Now I get to focus on the next chapter of my life: OFFICE MOTHER. I received a fantastic opportunity that I am super grateful to have been approached with and ultimately offered employment. Commencing the beginning of July, I will be working on a part time basis for an Ear, Nose, Throat Specialist's office. I will be trained in all aspects of the working environment short of being a surgery assistant. I will be able to utilize my rusty administrative skills, my overachieving organizations skills and fulfill that need for socializing by offering positive yet compassionate customer service to all of the doctor's patients. Within two years, my position will phase into full time (if I want) and it is with hopes of both parties (mine and the doctor) that we evolve into a stellar team that can conquer all medical challenges within that field for years to come. The doc and I are of the same age, with our children the same age, so ideally, he is hoping that I will remain with him up until time of his retirement. So, Miss Sara, no, this means that we will not be moving back to Calgary anytime soon, unless Paul is offered some swanky high paying job.

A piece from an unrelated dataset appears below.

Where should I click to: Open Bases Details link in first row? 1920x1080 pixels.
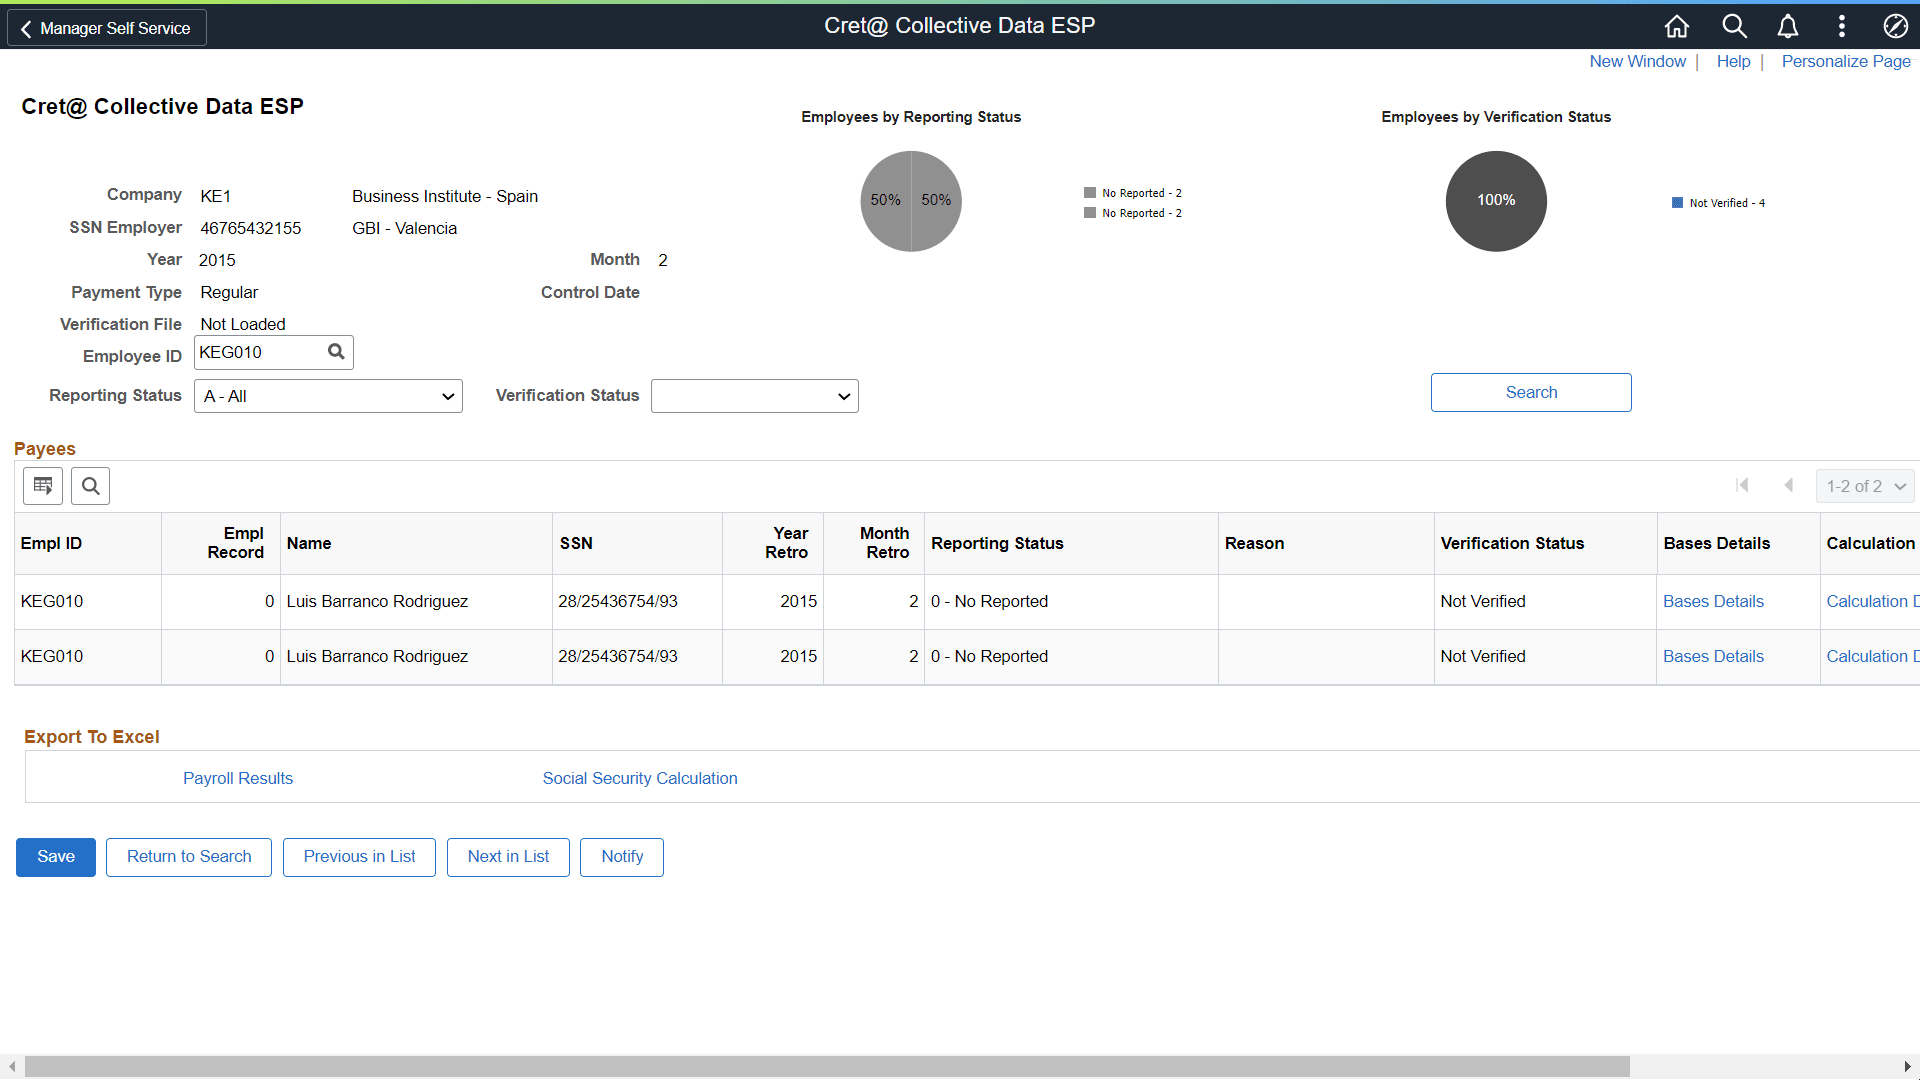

Most importantly out of all of this, is that I am feeling like I am getting control of my life again. Already the excitement is there to learn and do something challenging and new. I am looking forward to having the opportunity to do things at my son's school (because I will only be working part time), as well as at my daughter's, who will begin preschool come the fall. It means that will be able to spend time with my children and enjoy every moment of life with them again. I can focus solely upon them rather than having to share my time with them and other children. It means that I could have time for me and do things for me like start up running again or have a coffee date with a friend. For the first time in two years, life feels full of possibilities again rather than feeling like I am stuck in a rut. I look back upon our life since moving to Cranbrook and while I feel blessed with all that I have, it has been hard. It has been disappointing and it has been lonely. I found myself seeking validation and the need for appreciation being so alone but I was never finding what I was looking for. In the big picture, we are all busy. We are all overworked and have days where we feel totally unappreciated. I was dreaming of changing it, but was never given any kind of opportunity to do so ..... until now.

I feel so liberated. I feel so happy. There is a new spring in my step and I feel like I can conquer the world and all of the challenges that come with it. So, when I hit that first hurdle in the next few months and begin to question the whys of it all, just give me a gentle nudge okay? And, perhaps just maybe send me the link to this post to remind me of my own words and the feeling of this moment.